Task material:
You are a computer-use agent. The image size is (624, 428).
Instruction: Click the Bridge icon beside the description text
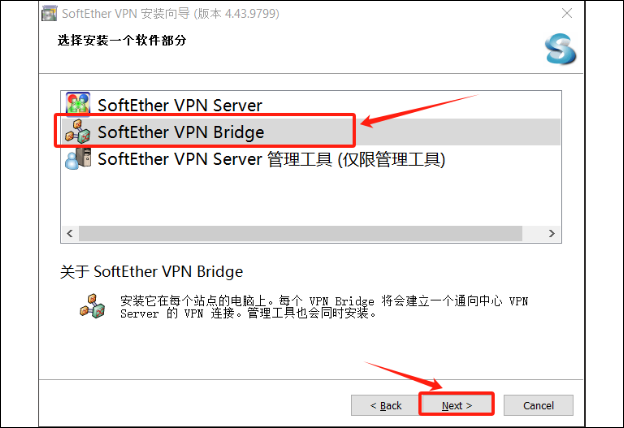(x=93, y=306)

...

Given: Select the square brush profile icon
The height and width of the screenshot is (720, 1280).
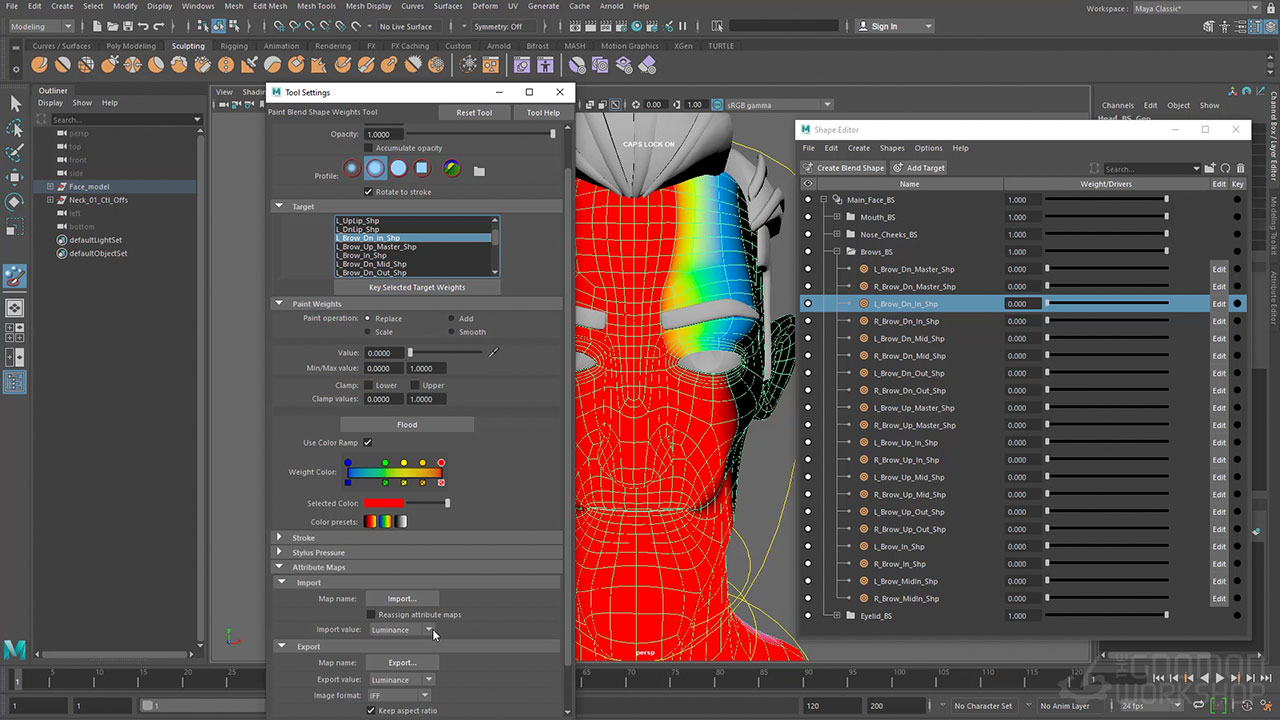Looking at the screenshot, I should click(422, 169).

Your goal:
Reproduce the listing from the line containing "You are a computer-use" through the line containing "(x=93, y=306)", requests included, but raise every coordinate in the answers by 97. Omit the pictures from your reproduction.

Full solution:
You are a computer-use agent. The image size is (624, 428).
Instruction: Click the Bridge icon beside the description text
(x=190, y=403)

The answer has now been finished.